Maauro helped Dusko stand. “Spared of the need to sneak up on our destination, I opted for a direct route and speed. We are halfway to the outer area. Only speed will save us here.”
“Can they track us by sensors?” Dusko asked.
“Not while you are with me,” Maauro said, starting forward.
I trotted after her. “Jammer? Won’t that just create a big blind spot and give away our general position?”
Maauro looked miffed. “I would never use such a crude method. There is no blank spot on their sensors. I pass the signals through and delete the interference of our bodies. My camouflage is seamless”
“You’re a wonder,” I replied.
She smiled. “Glad you realize that.”
We marched for an hour, up spiraling ramps, occasionally riding one of the odd platform elevators when Maauro deemed it safe. Ever upward. Maauro gave us more of the pink wafers, this time laced with stimulants we would pay for if we lived. She broke into water tanks and got us drinking water. She even made us small canteens from the factories in her body. Despite this, the climb wore us down, and we again had to cope with the sheer scale of the Artifact.
“Hard to believe we have not had more company,” I said during a rest break.
Maauro shrugged. “The Artifact has only begun waking from its ancient sleep. I estimate that 99% of it is uninhabited and we have created severe depredations on the systems, the crew, and even the AI that runs it. Most of what it has quickened, we have killed.”
“You have killed,” Dusko said. “We’ve been as useful as tits on a brundersnatch.”
She cocked her head at him.
“Not very useful,” he elaborated.
“This is my primary function,” she said.
“Yeah, thank God you are on our side,” I added
“I am not sure, from what little I know of God, that he would approve of me,” Maauro said, a hint of wistfulness in her voice.
“I’ll vouch for you if we meet him, which remains likely,” I replied. “Dusko can serve as a character witness.”
The Dua-Denlenn gave a rueful laugh and Maauro smiled again.

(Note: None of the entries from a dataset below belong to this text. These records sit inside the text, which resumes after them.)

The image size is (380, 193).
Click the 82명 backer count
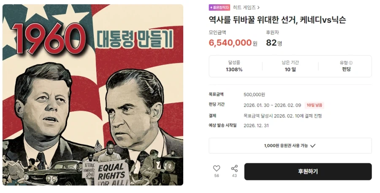click(x=274, y=43)
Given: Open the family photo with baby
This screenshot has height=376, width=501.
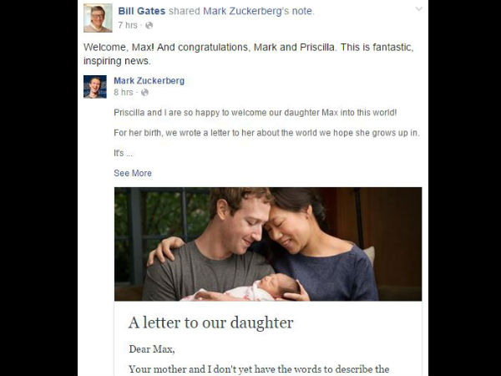Looking at the screenshot, I should [268, 244].
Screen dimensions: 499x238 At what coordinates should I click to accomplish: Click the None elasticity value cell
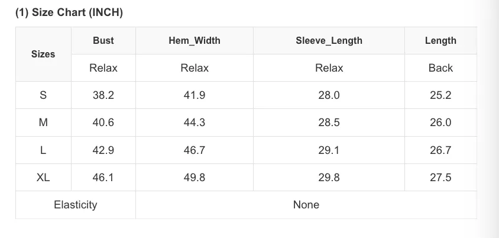(306, 204)
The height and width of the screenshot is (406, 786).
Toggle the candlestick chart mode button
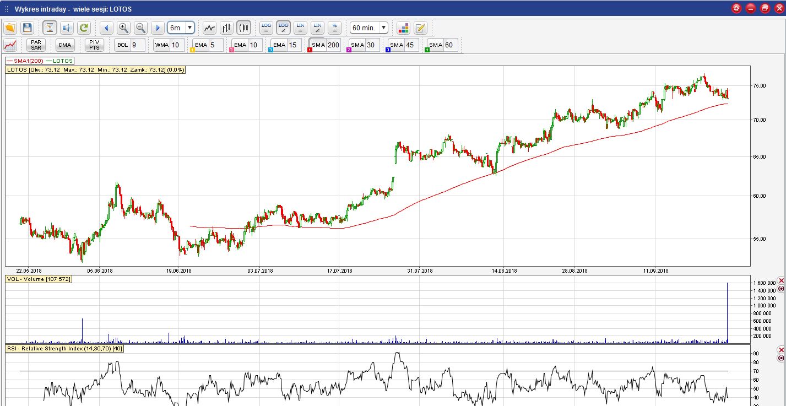[243, 28]
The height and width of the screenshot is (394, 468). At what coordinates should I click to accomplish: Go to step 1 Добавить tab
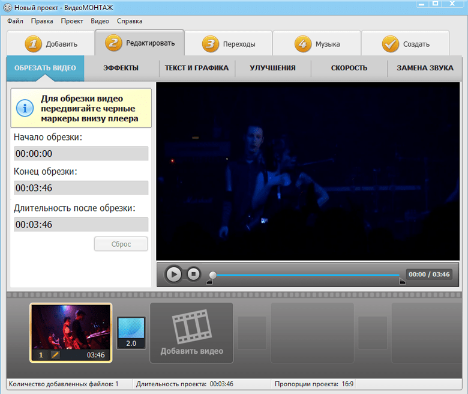tap(51, 44)
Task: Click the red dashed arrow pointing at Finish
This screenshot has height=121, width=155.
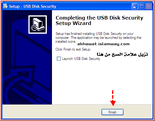Action: 113,98
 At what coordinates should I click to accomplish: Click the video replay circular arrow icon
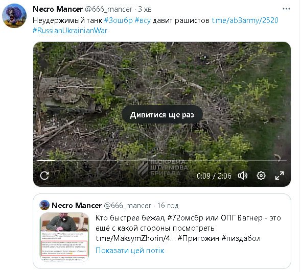click(44, 176)
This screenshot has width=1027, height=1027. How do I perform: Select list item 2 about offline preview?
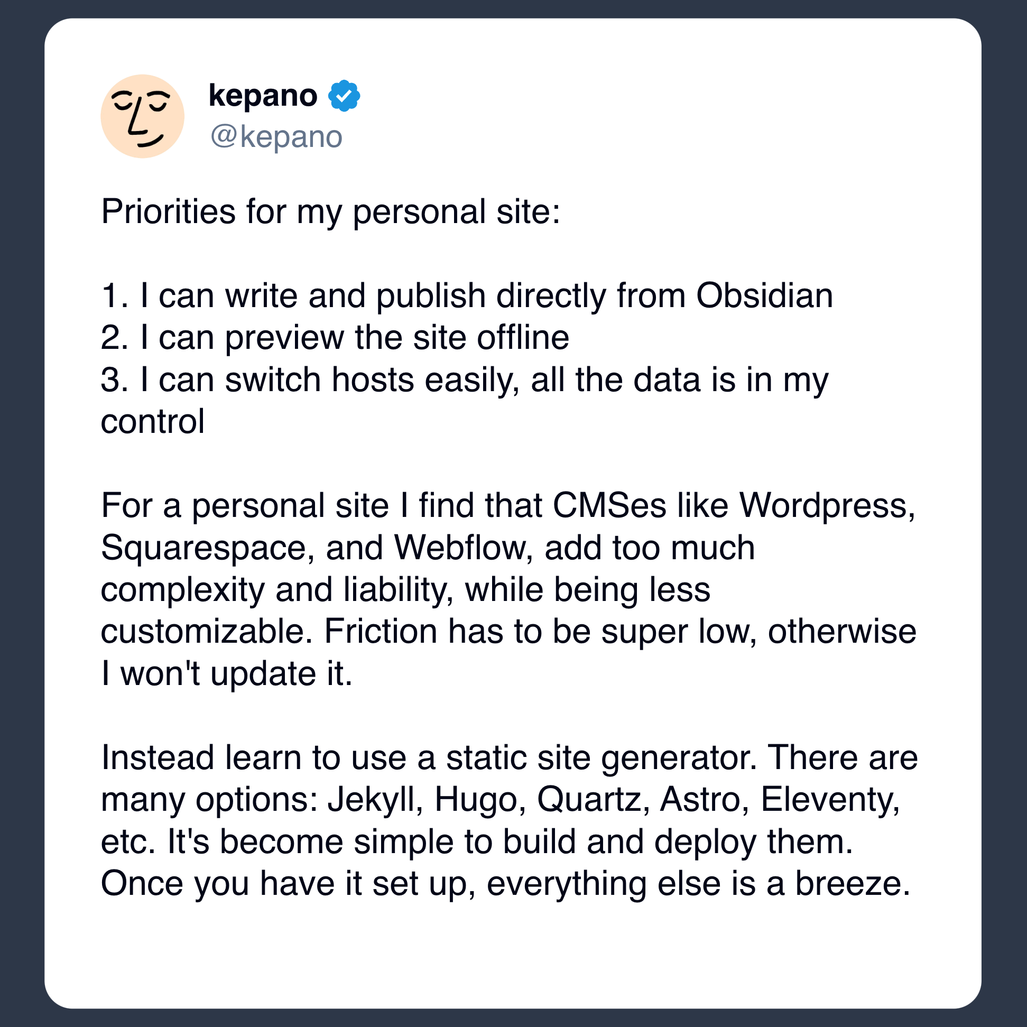pyautogui.click(x=335, y=338)
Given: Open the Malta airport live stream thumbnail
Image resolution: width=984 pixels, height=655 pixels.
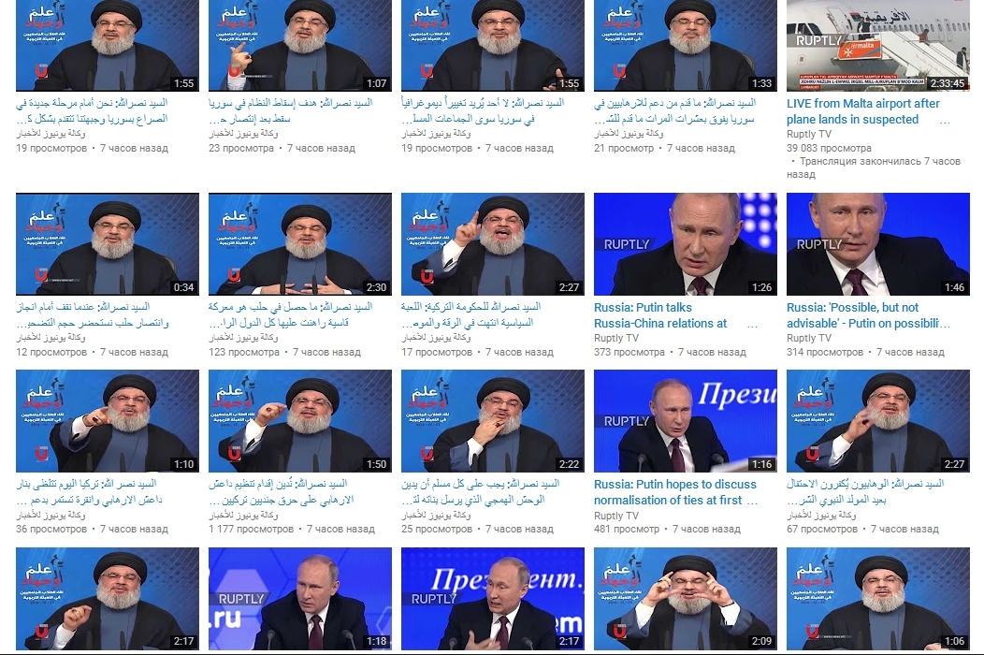Looking at the screenshot, I should point(878,45).
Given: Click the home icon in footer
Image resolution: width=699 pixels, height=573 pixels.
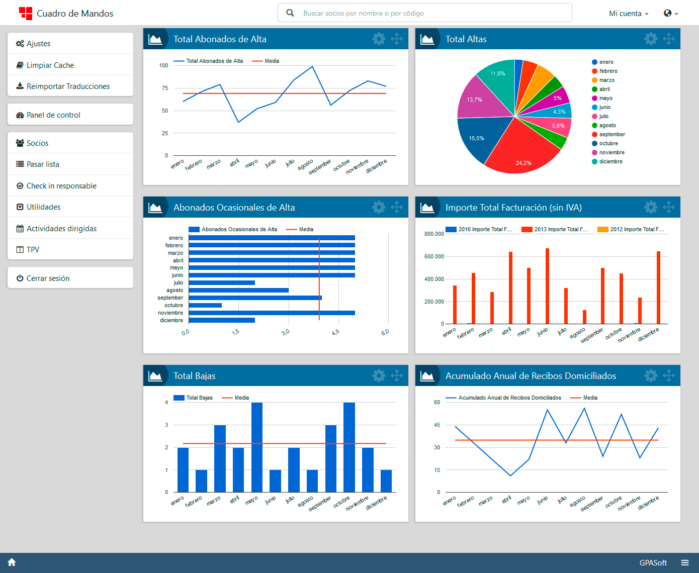Looking at the screenshot, I should pyautogui.click(x=12, y=562).
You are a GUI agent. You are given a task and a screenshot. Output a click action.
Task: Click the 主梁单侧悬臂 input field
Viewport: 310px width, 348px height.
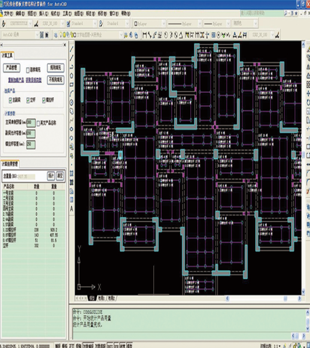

“Are you rested enough to continue?” Maauro asked
I nodded and started for the ramp. “Our odds get worse the more time we spend here.”
But they were worse than I realized. We went up two more levels by ramps and lifter when we came upon a wide, open area, an Infestor assembly area. We popped our heads out long enough to see what looked like a horde of warriors forming up. These were the largest we had seen and like the one Maauro had disassembled in the Engineering level, they wore armor. Worse still, there were wheeled vehicles with turrets as well. We ran back down to the level below.